If we have filled the tables in the same way we did in tutorial 1, we can already run the first stage of training in the same way we did before.

TransferredTrainedModel.populate()

Afterwards, we can take a look at the resulting table ( TransferredTrainedModel() ) and we notice that it has some additional columns that will be used to keep track of our transfer history.

Now that we have trained a model on MNIST, we want to transfer it. For this, we consider two different scenarios, both of which can be fully automated in our transfer framework.

In both cases, the operations boil down to:

  • what datasets and/or models and/or trainers you would like to use at a specific transfer step

    • specify this in the recipe

  • which component should be handed over between two consecutive transfer steps (data and/or model state)

    • specify this in the recipe and use an appropriate trainer

  • which already-exisiting entries you would like this transfer step to be applied on

    • specify this in the populate restrictions

Model-state Transfer

First, let’s add the dataset that we want to use for the transfer.

dataset_fn = "nnfabrik.examples.mnist.dataset.mnist_dataset_fn"

dataset_config = dict(batch_size=64, apply_augmentation=True) # we specify all the inputs except the ones required by nnfabrik

Dataset().add_entry(dataset_fn=dataset_fn, dataset_config=dataset_config,
                    dataset_fabrikant="Your Name", dataset_comment="Augmented MNIST")

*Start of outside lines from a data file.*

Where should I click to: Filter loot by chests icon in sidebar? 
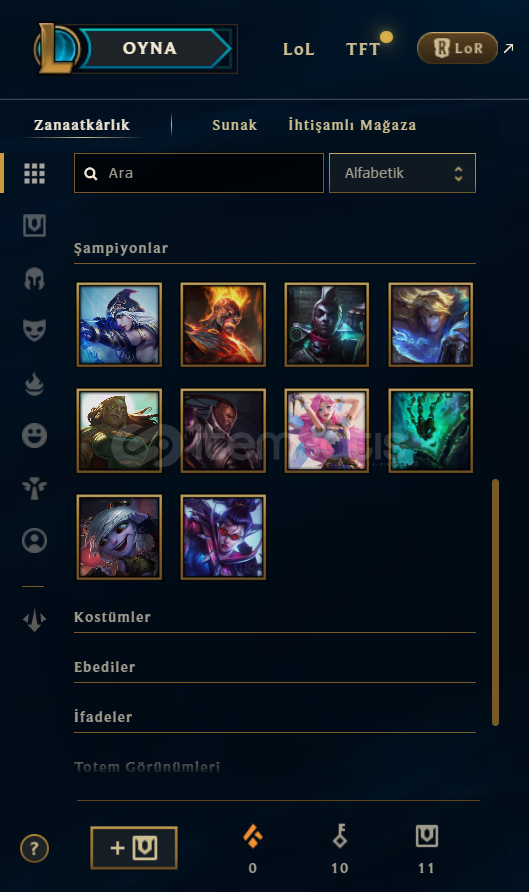[34, 225]
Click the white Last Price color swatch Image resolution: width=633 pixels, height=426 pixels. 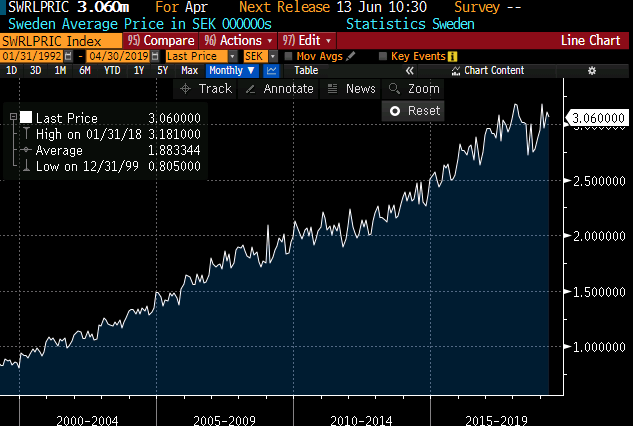tap(26, 117)
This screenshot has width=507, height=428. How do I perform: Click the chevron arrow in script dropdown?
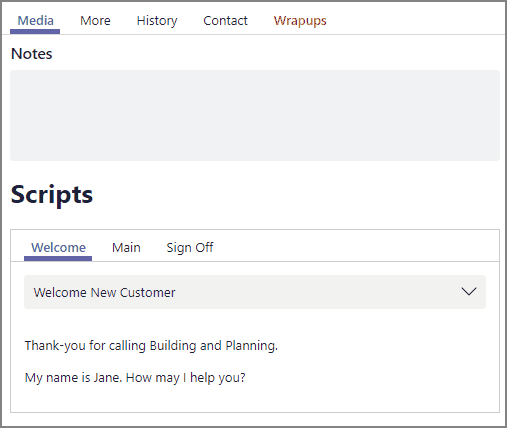point(469,292)
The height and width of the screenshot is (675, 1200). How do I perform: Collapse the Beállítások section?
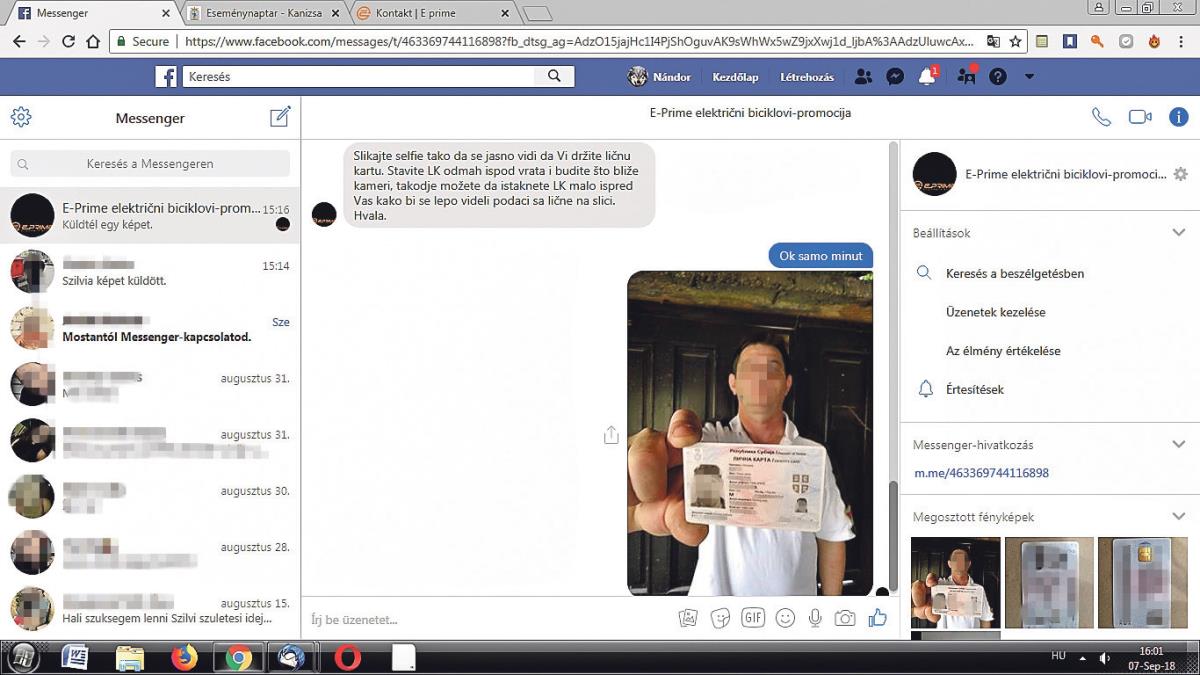(1178, 233)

Now, we look up the identifiers of our dataset (look up in Dataset()) and define the recipe.

transfer_from = {"dataset_fn": 'nnfabrik.examples.mnist.dataset.mnist_dataset_fn', "dataset_hash": '9aee736870714f8b7c3cc084087ce886'}
transfer_to = {"dataset_fn": 'nnfabrik.examples.mnist.dataset.mnist_dataset_fn', "dataset_hash": '28aefc2308569727c6017c66c9122d77'}
DatasetTransferRecipe().add_entry(transfer_from=transfer_from, transfer_to=transfer_to, transfer_step=1)

To use this recipe, we need to register it with the TransferredTrainedModel-table.

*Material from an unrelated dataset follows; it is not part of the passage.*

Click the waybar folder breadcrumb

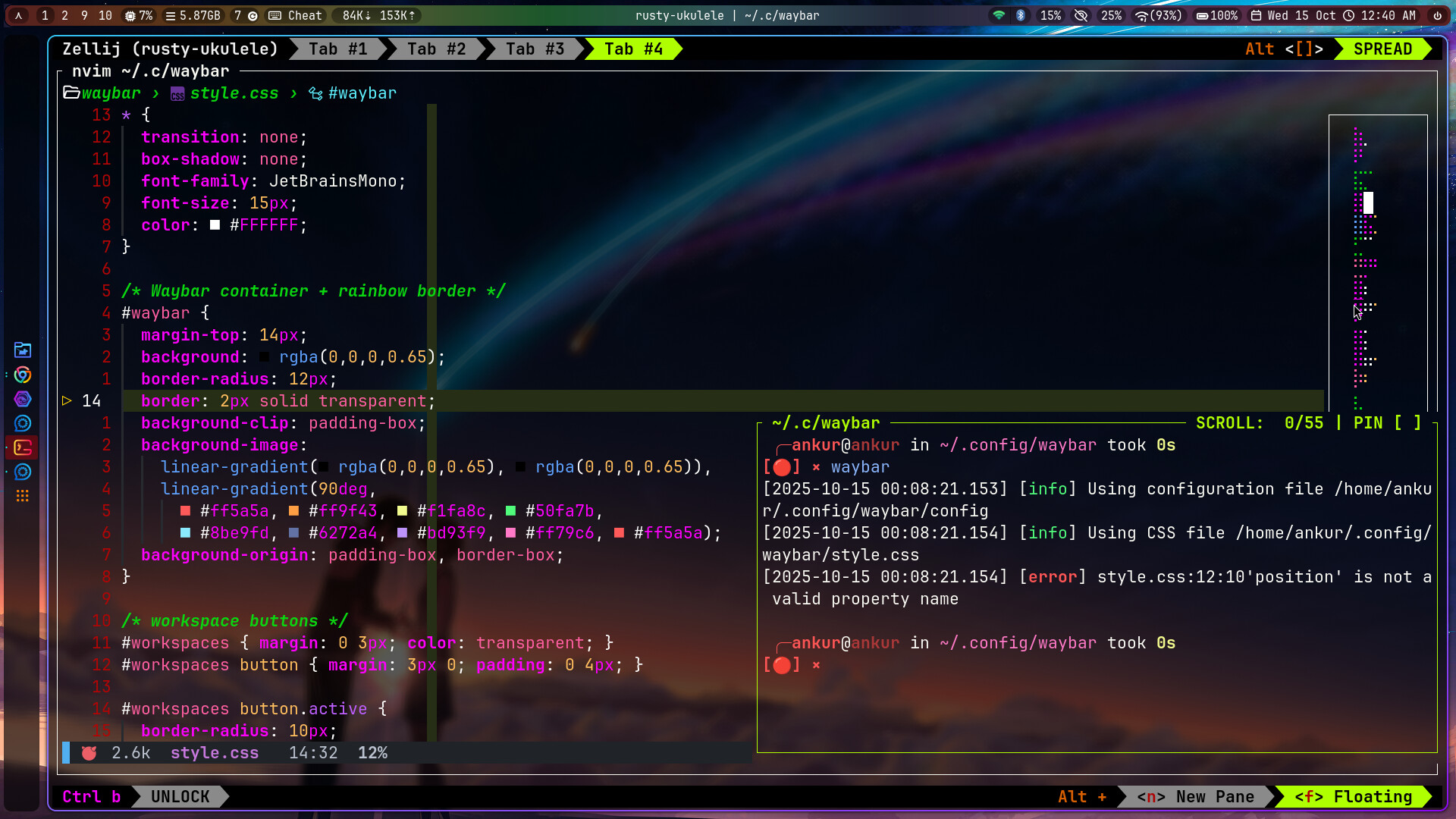[110, 93]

TransferredTrainedModel.transfer_recipe = [DatasetTransferRecipe()]

If we call TransferredTrainedModel.populate() now, it will automatically apply this recipe and transfer the model (i.e. its state_dict) we trained above to our target setting. That means it will train on the new dataset starting from the model state of our first training.

Data Transfer (Knowledge Distillation)

Now that we have seen a simple transfer of the model state between two training runs on similar datasets, let’s consider a more challenging scenario. Assume we want to transfer knowledge between two slightly different models (e.g. with different hidden size) and at the same time have a domain shift in the data.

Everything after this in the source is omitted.